Saying, I don’t believe something does not make that truth go away.  Being inept at explaining that truth does not make it wrong and being a Christian and still struggling with that truth does not you a bad Christian.

My issue is that Pastors and preachers feel God has called them to be a spiritual public relations person for Christ. It is despicable reinterpreting God in terms, “He meant to say this…” or, “When he did this he actually was…” We are called to be spokesmen for God, to say all he has commanded, not to decode the scripture into oblivion.

With all the talk about trusting God I really think we are suspicious of him. It seems his freedom to do things with which we do not agree with is intact.  I know I still struggle with my own uncertainties.  If I did not struggle, I would doubt my own salvation. For struggle is the very essence of spiritual life.
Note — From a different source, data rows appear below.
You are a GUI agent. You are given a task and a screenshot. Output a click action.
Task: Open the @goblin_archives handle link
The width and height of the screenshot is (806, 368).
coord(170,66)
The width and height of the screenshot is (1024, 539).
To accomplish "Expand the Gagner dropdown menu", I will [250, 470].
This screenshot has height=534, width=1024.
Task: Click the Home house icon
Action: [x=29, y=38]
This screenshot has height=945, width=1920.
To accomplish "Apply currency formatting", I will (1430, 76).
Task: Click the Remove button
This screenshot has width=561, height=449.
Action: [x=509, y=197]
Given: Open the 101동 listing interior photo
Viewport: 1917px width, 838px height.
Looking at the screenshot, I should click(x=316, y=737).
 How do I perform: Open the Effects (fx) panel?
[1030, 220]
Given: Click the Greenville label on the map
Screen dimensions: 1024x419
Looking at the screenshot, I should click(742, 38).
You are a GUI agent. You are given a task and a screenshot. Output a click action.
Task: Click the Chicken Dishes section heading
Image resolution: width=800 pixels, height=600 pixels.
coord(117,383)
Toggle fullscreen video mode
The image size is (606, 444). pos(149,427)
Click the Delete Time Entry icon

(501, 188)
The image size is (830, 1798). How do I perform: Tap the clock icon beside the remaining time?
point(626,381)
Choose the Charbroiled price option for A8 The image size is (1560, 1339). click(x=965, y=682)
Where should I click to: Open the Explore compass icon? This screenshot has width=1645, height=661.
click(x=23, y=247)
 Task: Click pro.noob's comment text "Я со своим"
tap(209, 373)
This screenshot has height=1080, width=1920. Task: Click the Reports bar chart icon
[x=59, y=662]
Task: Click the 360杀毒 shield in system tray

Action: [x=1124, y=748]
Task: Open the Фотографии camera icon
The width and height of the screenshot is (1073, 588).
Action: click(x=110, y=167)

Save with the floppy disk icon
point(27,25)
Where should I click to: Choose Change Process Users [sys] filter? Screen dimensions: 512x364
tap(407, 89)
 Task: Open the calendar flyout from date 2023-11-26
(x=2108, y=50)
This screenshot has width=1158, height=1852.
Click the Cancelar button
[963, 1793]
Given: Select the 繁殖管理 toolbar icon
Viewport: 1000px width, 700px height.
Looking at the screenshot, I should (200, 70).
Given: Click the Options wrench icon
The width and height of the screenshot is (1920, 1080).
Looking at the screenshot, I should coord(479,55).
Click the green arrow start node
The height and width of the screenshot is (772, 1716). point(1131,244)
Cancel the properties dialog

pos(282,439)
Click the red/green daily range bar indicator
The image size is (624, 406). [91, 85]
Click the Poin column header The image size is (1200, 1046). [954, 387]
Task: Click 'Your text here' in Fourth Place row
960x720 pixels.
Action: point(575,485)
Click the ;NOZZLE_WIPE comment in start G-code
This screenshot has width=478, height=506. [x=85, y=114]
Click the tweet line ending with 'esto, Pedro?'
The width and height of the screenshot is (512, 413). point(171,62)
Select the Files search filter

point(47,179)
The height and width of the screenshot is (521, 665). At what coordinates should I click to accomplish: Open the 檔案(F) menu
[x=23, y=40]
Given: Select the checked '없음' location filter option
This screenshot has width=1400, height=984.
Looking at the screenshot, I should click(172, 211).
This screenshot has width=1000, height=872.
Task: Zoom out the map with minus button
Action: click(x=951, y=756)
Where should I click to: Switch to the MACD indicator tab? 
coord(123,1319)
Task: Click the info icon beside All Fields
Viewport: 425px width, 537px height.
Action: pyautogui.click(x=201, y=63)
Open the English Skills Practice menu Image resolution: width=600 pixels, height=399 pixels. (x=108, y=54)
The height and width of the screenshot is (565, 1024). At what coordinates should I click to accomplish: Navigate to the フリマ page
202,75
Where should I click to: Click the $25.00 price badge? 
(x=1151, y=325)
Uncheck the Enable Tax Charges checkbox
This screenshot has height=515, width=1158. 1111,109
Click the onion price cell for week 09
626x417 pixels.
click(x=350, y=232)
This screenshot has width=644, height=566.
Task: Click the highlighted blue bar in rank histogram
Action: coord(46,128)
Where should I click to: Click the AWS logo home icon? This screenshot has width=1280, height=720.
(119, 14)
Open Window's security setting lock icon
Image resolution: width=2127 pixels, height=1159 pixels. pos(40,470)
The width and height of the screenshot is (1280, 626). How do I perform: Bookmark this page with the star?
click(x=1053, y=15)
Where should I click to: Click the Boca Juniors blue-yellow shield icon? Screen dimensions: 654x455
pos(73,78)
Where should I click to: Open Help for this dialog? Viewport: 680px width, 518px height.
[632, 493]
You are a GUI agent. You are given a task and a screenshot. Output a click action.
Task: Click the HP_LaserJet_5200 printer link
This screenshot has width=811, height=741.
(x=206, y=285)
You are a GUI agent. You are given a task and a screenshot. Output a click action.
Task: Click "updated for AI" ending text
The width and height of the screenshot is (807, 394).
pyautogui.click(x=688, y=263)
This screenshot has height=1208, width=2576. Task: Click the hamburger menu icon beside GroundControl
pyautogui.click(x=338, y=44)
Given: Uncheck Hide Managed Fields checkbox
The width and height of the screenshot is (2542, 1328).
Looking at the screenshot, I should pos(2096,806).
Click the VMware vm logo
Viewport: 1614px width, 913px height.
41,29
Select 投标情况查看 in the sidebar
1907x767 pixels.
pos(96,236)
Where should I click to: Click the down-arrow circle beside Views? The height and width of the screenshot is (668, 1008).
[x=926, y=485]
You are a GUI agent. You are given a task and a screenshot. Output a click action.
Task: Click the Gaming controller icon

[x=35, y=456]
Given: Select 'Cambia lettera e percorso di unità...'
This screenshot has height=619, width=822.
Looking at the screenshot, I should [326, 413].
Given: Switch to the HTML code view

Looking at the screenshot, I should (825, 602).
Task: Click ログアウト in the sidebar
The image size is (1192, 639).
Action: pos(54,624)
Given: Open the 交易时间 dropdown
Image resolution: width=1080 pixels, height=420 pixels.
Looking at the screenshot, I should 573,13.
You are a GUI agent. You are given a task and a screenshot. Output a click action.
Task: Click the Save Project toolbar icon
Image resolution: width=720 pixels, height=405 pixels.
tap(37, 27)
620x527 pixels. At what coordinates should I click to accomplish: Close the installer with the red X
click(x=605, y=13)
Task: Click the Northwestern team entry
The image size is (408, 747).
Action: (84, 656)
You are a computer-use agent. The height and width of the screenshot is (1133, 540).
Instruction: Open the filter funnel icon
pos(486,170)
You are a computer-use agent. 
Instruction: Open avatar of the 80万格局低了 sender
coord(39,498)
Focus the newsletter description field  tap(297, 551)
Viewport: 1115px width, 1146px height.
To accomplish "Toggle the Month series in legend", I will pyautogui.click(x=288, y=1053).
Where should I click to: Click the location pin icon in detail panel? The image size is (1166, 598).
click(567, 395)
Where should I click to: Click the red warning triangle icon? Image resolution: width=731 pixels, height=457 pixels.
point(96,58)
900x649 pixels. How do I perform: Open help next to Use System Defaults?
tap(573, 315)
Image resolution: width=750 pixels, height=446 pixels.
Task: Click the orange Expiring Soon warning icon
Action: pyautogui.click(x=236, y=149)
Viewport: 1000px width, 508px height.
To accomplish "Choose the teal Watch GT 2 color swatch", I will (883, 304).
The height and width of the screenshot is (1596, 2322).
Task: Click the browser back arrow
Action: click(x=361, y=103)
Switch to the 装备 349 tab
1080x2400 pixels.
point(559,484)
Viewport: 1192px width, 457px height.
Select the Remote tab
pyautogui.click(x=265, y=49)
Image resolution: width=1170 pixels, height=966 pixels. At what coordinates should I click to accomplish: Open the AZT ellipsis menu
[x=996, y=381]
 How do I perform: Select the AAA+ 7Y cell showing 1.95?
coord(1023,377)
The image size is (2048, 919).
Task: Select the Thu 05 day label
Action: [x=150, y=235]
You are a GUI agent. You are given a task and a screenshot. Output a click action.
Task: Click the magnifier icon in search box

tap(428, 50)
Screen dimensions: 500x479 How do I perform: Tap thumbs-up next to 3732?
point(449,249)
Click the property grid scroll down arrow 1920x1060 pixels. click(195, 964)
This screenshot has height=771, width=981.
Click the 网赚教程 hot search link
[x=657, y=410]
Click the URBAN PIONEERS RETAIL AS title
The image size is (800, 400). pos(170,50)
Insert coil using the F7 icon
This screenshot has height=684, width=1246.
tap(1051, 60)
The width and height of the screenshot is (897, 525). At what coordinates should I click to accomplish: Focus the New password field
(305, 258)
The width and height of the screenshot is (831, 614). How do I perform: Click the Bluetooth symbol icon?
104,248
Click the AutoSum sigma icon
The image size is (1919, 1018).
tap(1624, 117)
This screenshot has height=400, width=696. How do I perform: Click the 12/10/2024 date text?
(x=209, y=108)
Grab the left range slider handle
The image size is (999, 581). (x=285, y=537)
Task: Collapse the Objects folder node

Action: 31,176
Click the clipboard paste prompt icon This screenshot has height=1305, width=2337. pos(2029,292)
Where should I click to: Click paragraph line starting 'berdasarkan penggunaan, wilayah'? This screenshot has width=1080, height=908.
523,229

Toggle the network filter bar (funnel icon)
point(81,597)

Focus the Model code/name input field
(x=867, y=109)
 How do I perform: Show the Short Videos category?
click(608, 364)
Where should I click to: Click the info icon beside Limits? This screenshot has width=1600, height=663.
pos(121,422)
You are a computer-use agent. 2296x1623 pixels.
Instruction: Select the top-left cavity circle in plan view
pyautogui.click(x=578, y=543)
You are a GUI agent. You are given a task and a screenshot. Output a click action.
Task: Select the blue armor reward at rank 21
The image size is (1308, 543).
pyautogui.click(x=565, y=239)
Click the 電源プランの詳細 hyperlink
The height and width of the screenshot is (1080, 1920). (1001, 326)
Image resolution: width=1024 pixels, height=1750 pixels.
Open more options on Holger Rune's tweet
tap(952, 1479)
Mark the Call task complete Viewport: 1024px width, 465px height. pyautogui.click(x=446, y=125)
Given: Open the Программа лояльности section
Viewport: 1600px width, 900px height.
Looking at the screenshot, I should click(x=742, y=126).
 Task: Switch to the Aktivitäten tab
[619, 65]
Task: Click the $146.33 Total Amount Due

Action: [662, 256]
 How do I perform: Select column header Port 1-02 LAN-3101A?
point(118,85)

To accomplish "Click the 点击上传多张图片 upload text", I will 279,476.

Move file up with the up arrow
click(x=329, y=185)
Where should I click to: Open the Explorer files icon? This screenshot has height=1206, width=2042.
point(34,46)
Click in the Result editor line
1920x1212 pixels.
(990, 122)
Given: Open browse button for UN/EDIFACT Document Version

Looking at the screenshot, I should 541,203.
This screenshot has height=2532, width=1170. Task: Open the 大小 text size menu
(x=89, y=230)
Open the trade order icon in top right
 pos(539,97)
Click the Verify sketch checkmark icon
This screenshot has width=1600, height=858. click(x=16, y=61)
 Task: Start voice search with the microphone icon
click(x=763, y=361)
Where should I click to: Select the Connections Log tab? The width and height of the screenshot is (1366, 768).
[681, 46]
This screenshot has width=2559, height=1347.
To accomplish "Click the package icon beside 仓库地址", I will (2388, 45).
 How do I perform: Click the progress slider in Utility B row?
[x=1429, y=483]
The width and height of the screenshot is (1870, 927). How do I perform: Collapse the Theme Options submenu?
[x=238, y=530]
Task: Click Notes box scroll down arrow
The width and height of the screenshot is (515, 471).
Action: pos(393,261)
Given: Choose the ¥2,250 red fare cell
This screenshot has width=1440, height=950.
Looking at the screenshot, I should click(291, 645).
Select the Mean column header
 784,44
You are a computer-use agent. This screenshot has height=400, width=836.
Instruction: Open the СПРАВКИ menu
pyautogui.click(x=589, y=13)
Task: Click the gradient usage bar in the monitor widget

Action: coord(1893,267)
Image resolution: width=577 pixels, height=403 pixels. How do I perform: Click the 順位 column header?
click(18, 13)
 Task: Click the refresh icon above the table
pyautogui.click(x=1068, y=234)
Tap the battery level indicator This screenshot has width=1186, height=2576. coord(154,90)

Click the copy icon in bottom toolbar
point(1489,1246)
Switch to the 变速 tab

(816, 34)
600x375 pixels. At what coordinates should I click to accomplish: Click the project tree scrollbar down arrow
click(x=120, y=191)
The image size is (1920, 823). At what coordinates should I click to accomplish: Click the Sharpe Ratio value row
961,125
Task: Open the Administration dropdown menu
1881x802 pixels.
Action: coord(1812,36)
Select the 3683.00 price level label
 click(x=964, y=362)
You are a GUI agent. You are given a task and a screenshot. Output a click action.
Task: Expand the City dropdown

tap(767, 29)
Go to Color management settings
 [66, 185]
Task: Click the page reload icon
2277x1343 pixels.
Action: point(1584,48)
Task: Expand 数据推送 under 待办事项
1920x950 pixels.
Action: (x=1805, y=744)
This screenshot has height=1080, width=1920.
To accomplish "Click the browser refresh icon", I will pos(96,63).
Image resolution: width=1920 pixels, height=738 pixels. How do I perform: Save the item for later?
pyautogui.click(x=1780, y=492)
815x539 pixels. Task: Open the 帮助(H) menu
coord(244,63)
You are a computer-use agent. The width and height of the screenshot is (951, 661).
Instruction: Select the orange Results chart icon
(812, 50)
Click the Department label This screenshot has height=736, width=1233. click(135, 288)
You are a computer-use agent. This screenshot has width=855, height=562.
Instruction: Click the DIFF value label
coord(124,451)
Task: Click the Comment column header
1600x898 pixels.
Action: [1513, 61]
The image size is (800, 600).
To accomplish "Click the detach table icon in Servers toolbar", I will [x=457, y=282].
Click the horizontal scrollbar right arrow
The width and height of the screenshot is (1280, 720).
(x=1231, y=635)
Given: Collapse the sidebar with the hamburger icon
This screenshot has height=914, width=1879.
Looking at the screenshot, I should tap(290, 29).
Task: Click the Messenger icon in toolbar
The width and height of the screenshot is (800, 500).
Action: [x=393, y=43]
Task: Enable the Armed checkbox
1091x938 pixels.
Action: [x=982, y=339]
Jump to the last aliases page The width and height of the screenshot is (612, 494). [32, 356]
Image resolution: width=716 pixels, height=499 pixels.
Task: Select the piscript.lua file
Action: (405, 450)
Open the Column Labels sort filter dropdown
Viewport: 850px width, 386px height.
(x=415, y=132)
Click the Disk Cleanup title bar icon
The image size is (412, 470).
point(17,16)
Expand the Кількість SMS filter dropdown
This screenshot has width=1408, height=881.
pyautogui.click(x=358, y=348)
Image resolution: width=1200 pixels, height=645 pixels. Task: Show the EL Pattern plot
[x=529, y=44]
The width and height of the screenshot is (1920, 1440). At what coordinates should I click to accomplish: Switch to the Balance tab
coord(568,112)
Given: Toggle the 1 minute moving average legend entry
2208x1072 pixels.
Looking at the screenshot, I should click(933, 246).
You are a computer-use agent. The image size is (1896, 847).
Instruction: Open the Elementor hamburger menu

The Bible is clear, “For whom he did foreknow, he also did predestinate to be conformed to the image of his Son, that he might be the firstborn among many brethren. Moreover whom he did predestinate, them he also called: and whom he called, them he also justified: and whom he justified, them he also glorified.” (Romans 8:29-30).

It is pretty scary predestination and all. It is at first terrifying and then comforting.  

Should all truth make us comfortable?

That is a joke.

Is that true faith? 

For people who decry lying, we sure hate honesty, yet honesty has a way keeping both feet on terra firma.

Perhaps faith is when you grapple with some truth and are afraid of it-is that not faith as well?  This is not a rationalization of being double minded and half hearted. It it about being able to explain genuine faith or explaining in terms of embracing the belief in one God who predestines all things.

Does the ability to explain or lack thereof effect your faith? I struggle everyday with trust in GOD’s plans and purposes for my own life. The calm assurance that I have at times is much more precious than trillions of bailout dollars.

 The logical conclusion to predestination is a strange mix and fear and confidence. But the Godhood of God is a fact. One may speculate and struggle with it but in the end when we see he has done all things well,  we submit in surrender to him.